有什么開始變得不妙了起來。
有姝把玩著手里的手提電話。
眉目之間盡是沉郁。
最近一個月,她馬上就要去新的學校報道,但這一個月里,阿敖一直沒有同她見面約會,只是通過幾次電話,并且每次通話,他都十分克制,說不清楚是克制情侶之間的小情趣,還是克制自己不要靠近她。
但是有姝做事,從來都不把事情往好處想。
人生太多際遇,于她于阿哥們來說,從來都不是老天爺給的好處,痛苦總在獎勵前面。
她更傾向于邱剛敖發現了她的身份。
這個男仔,恐怕還在痛苦糾結中翻騰,但他最終將會擺脫一切桎梏,離她而去。
男人總是這樣,愛美人,更愛江山。
一滴落淚打在電話上,順著機殼表面一路向下蜿蜒,最后浸沒在衣衫布料之中不見蹤影。
“收到線人消息,疑似碼頭拋尸案的兇犯出現一起出發”
“yes,sir”
所有差人立馬站起來,步履匆忙堅定果決的往外走
邱剛敖臉色有些發白,他步伐堅定的跟在張崇邦的身后,行動中,身上皺巴巴的灰黑色外套隨勁風揚起,劃出一道冷冽的弧線。
一班差人跳進車里,當最后一個人的最后一只腳剛剛離開地面,還未收回坐穩,汽車便以如同離弦之箭沖飛出去
嘭的一聲,那是車門關閉的聲音
匆忙趕到現場的探員們緊急布控,事發突然且線人給的消息有效期短之又短,差人們只能盡力而為,務必抓到了
邱剛敖同張崇邦一起在高點篩查人群,短短幾個月里,他做出來的成績讓人刮目相看,邱剛敖做事,已經讓人心服口服了。
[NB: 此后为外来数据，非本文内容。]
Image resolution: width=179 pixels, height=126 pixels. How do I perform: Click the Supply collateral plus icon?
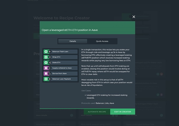(50, 68)
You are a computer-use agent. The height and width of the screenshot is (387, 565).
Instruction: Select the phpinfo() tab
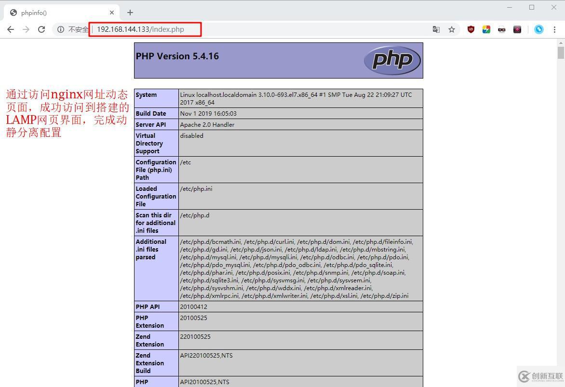[x=58, y=13]
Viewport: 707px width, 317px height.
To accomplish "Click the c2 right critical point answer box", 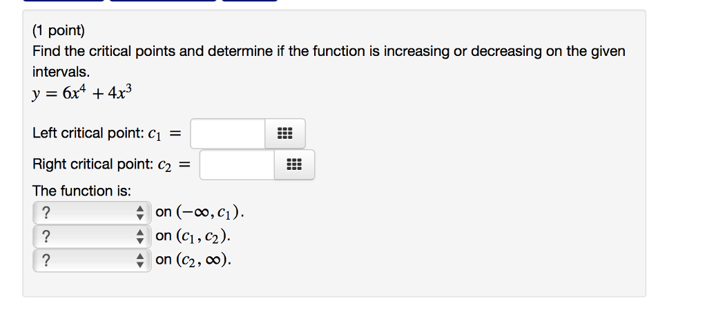I will pos(238,164).
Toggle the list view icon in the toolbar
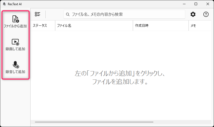The image size is (214, 127). (x=38, y=14)
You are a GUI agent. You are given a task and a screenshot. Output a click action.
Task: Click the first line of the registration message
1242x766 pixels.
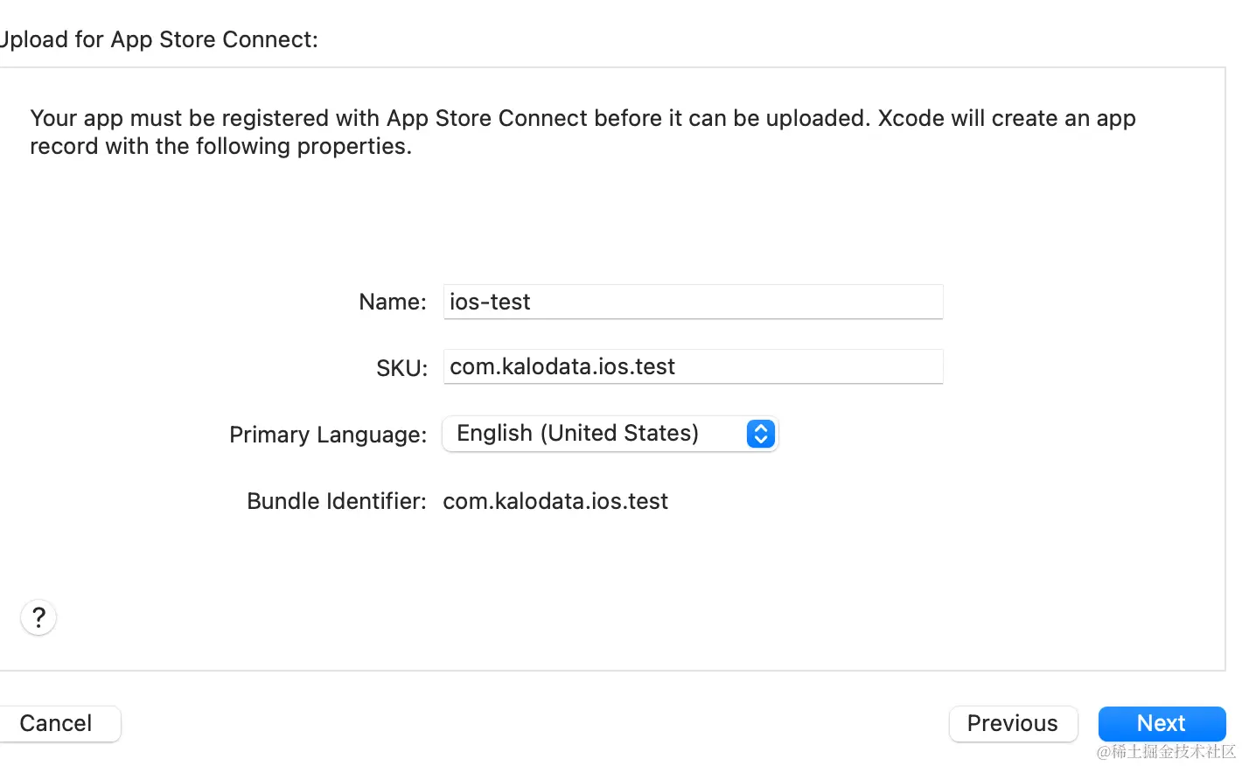pos(583,118)
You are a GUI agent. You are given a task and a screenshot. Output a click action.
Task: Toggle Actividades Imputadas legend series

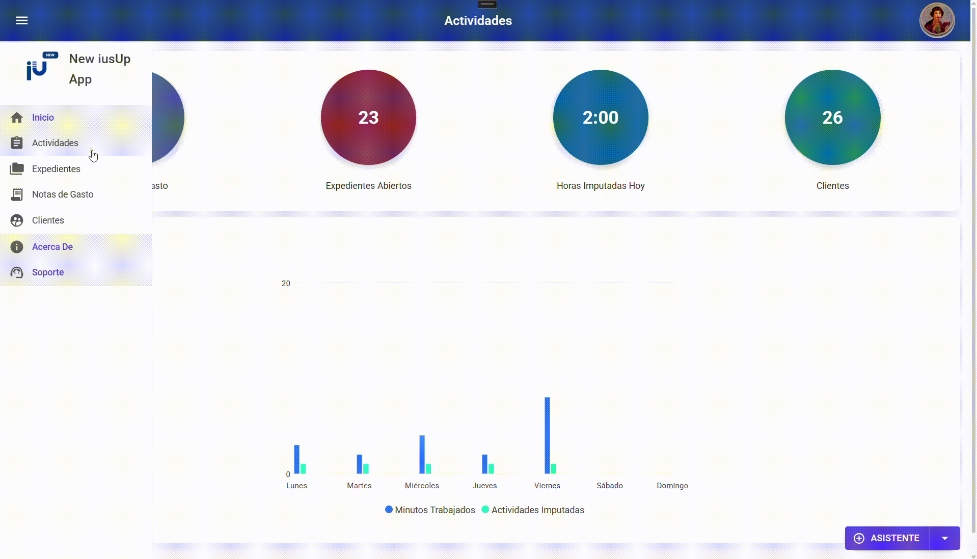pos(533,510)
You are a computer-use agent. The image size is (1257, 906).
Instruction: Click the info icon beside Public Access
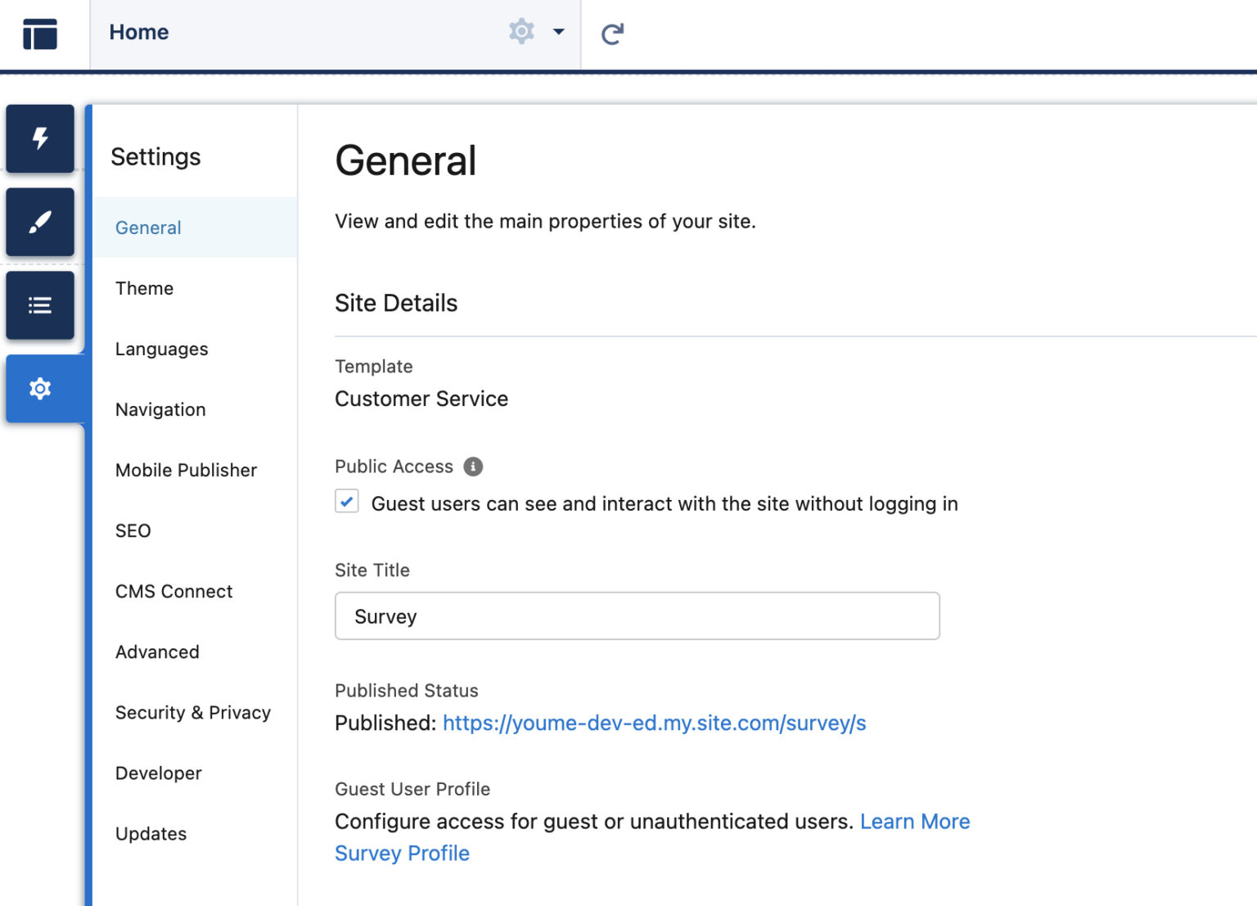pyautogui.click(x=473, y=467)
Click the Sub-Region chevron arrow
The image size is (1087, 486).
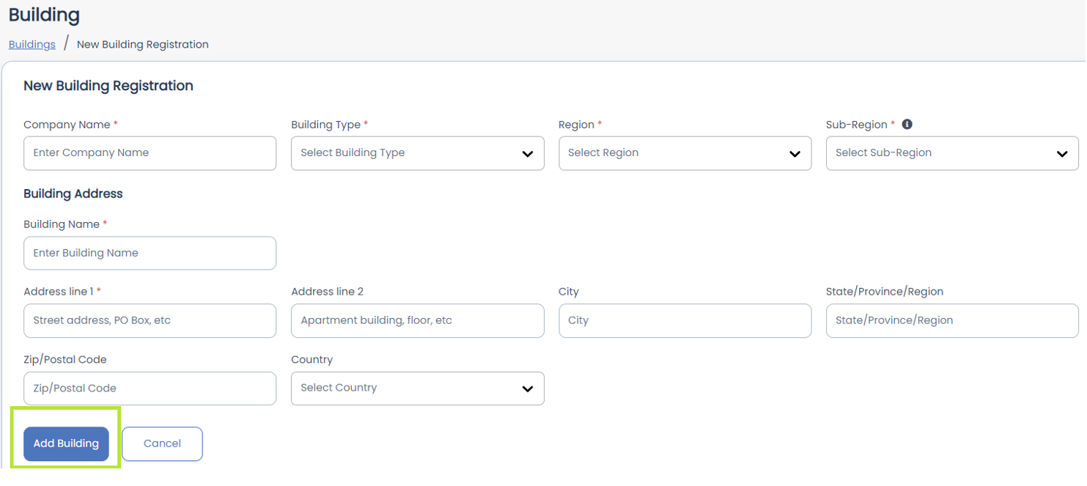1062,154
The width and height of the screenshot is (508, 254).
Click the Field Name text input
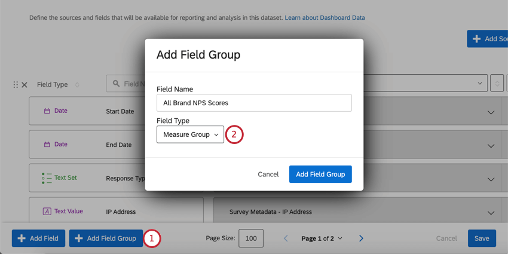pos(254,103)
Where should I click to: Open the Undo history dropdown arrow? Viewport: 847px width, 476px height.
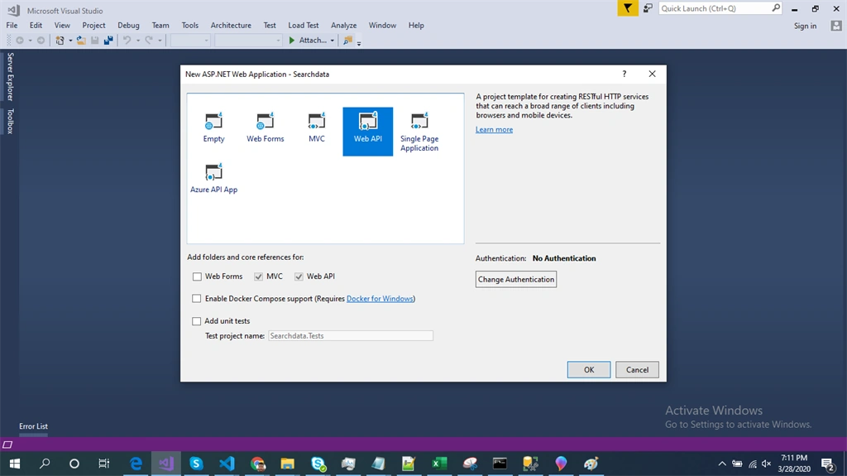pyautogui.click(x=138, y=41)
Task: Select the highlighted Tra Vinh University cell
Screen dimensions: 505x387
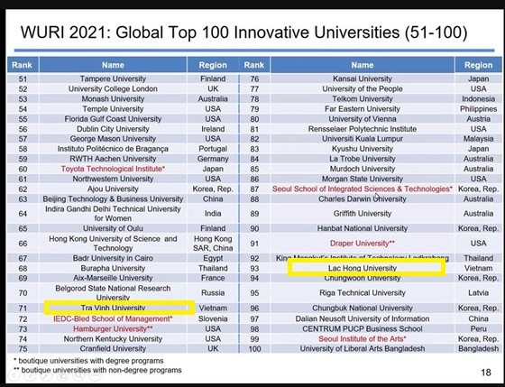Action: click(x=119, y=308)
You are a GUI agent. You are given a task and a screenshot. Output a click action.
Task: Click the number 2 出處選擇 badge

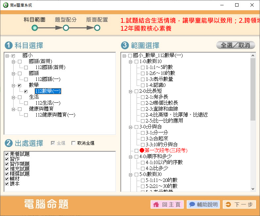pyautogui.click(x=9, y=143)
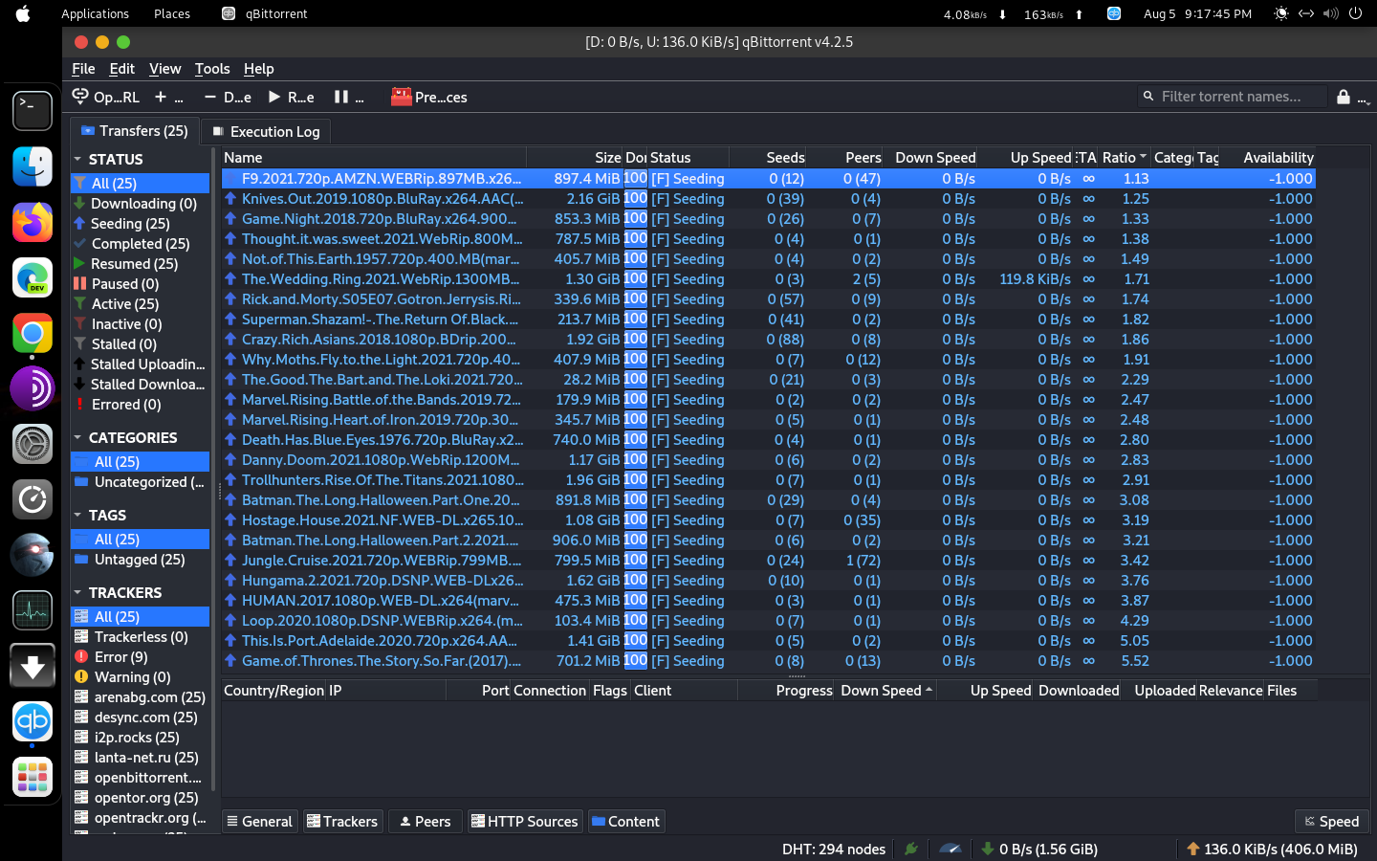Toggle the Speed graph button
This screenshot has height=861, width=1377.
coord(1331,821)
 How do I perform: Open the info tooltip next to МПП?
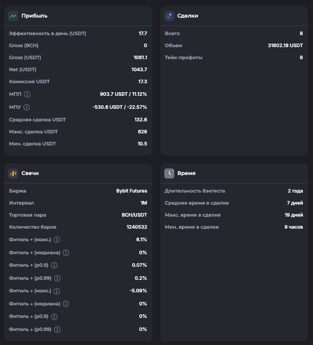(27, 94)
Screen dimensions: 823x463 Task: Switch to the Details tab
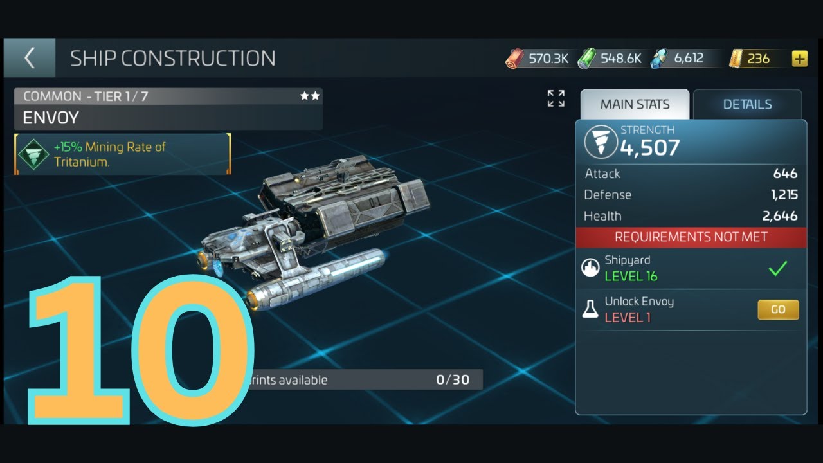[x=747, y=104]
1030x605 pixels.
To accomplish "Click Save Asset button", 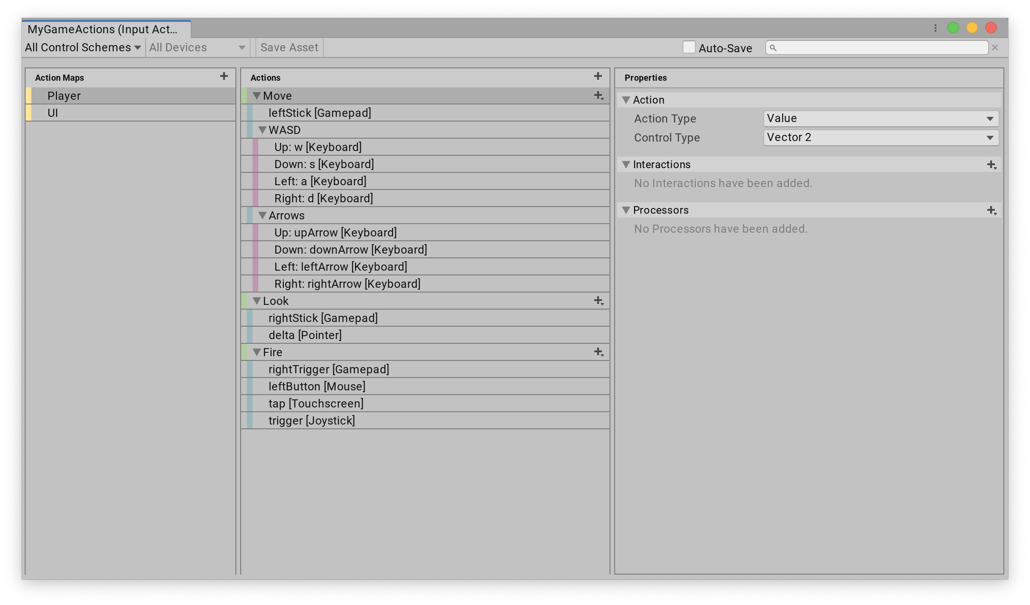I will (290, 47).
“阿敖,有心事”坐在高處盯著樓下的張崇邦飲了一口手里的咖啡,目光炯炯似虎。
“”邱剛敖撇了撇腦袋,嘴角苦澀向下,抿緊嘴巴。
“事業呢蒸蒸日上感情上出事”張崇邦短促的回頭看了一眼,似乎是被邱剛敖苦大仇深的表情驚到,又愕然回頭盯了一眼。
“什么都瞞不過邦主你。”邱剛敖握著咖啡聳了聳肩,勉強勾嘴笑了一下。
“女仔嘛,遷就一下咯。”張崇邦低聲含糊的安慰,目光依舊落在街道上。
邱剛敖伸出兩指抵住玻璃窗戶,讓它稍稍打開一點,也跟著往外警惕張望。
“好難啊。”邱剛敖低聲同自己講道,心中的苦澀與痛苦越加翻騰,隨時都要涌到喉嚨,嗆得他鼻頭發酸。
街面上人潮洶涌,來往之間更是人與人之間的交錯重疊。
但有時再多的人在一個人眼中也只是個背景,當他日思夜念的人出現在視野中時,時間與喧囂都在這一瞬間停止。
女仔站在街頭檐下,她穿著紅到妖冶的裙子,激烈的紅與白在她身上得到極致對比,她今日化了精致的妝容,不同以往的烈焰紅唇,讓她一向干凈純澈的模樣都有了翻天覆地的改變。
像是一個脫了人皮的妖精,肆無忌憚,勾魂攝魄。
“好靚啊。”就連邦主都被吸引目光“現在女仔陳有姝”
陳有姝,銅鑼灣渣fit人陳浩南細妹。
有姝站在街頭三個小時。
她知道邱剛敖正在忙,也知道這家伙在躲著她,所以她只能用這種愚蠢的辦法,在人群中讓他一眼就能望見她。
街邊夕陽變紅,給過往的人群鍍上一層顏色,有姝歪了歪酸疼的腳,疲憊的倚靠在欄桿扶手上。
她賭邱剛敖還會心疼她。
人群漸漸稀少,直到一只粗糙的手抓扶她的手。